I need to read a text file full of phone numbers. This part I know how to do.
Next I need to convert the phone numbers to all possible permutations of words based on the following encoding:
E | J N Q | R W X | D S Y | F T | A M | C I V | B K U | L O P | G H Z
e | j n q | r w x | d s y | f t | a m | c i v | b k u | l o p | g h z
0 | 1 | 2 | 3 | 4 | 5 | 6 | 7 | 8 | 9
and check them against a dictionary file which i am given to read. (the reading part I already know how to do)
Can someone please suggest a good algorithm for encoding the phone numbers and checking against a dictionary?
Everything I have tried so far threw a OutOfMemory exception and the assignment specifies that this must not be the case.
Here it is:
static char[][] letters = {"Ee".toCharArray(), // 0
"JNQjnq".toCharArray(), // 1
"RWXrwx".toCharArray() // 2
//.... add remaining
};
static Set<String> words = new HashSet<>(Arrays.asList(
"Stack",
"Overflow",
"foo",
"bar"
//... add other words
));
// main method
public void generateAndCheckAll(String number) {
int[] num = new int[number.length()]; // store number as digits
int[] ind = new int[number.length()]; // store letter indices
int i = 0;
for (char c : number.toCharArray()) { // convert String to int array
num[i++] = c - '0';
}
do {
String word = generateWord(num, ind);
System.out.println(word + (words.contains(word) ? " is contained" : " is not contained"));
} while (next(num, ind));
}
// generate word by number array and index array
public String generateWord(int[] num, int[] ind) {
StringBuilder sb = new StringBuilder();
for (int i = 0; i < ind.length; i++)
sb.append(letters[num[i]][ind[i]]);
return sb.toString();
}
// switch index array to next
public boolean next(int[] num, int[] ind) {
int i = ind.length - 1;
while (i >= 0 && ind[i] == letters[num[i]].length - 1) // search for the index that can be incremented
i--;
if (i < 0)
return false;
ind[i]++; // increment such index
for (int j = i + 1; j < num.length; j++) // change remaining indices to 0
ind[j] = 0;
return true;
}
Main idea here is to store array of letter indices on every iteration and generate a new word based on it. For example, for number 201
and index array [0, 0, 5]
the word REq
will be generated: 0-th letter for digit 2
, 0-th letter for digit 0
and 5-th letter for digit 1
.
Then this word is looked-up in dictionary and the index array is switched to next. Scanning from the end we search index that can be incremented (so that will not overflow number of letters for the digit at the given position): we cannot increment "5" (because there are only 6 letters for digit 1
), but we can increment "0". So index array is changed to [0, 1, 0]

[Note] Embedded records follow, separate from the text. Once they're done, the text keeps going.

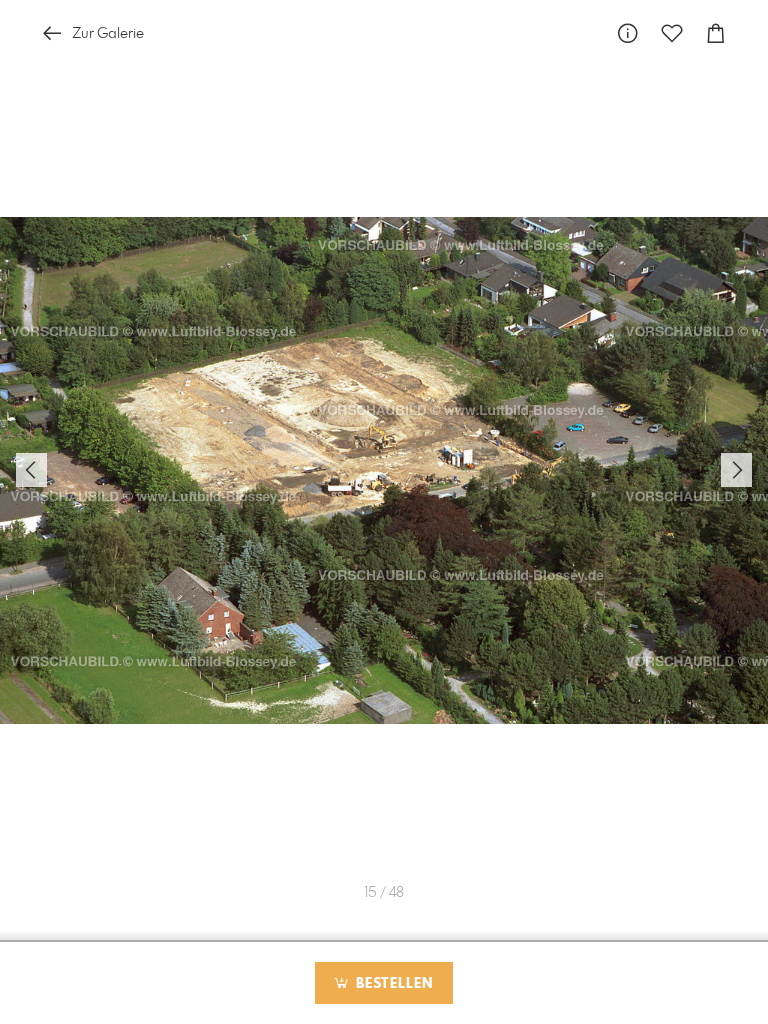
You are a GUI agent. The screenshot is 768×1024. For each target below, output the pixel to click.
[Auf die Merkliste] (672, 33)
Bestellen (392, 984)
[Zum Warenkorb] (716, 33)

and everything is repeated again and again until all indices are maximum allowed.
To see how it works in action, debug this code in step-by-step mode. It is really easy to understand and apply the same idea to many other similar tasks.
By the way this is not the most effective approach since dictionary size (10-100K I suppose) is very likely to be smaller than combination count (~60M for 10-digit number). If you don't really need to generate all combinations, you may perform preparation of dictionary:
Generate a number for each word in dictionary,
map each generated number to corresponding word (words) and collect those mapping in hash collection.
Then, for number you receive, you just look if there is a word (words) exists for a given number. This method requires long preparation stage and more space, but look-up speed is increased significantly.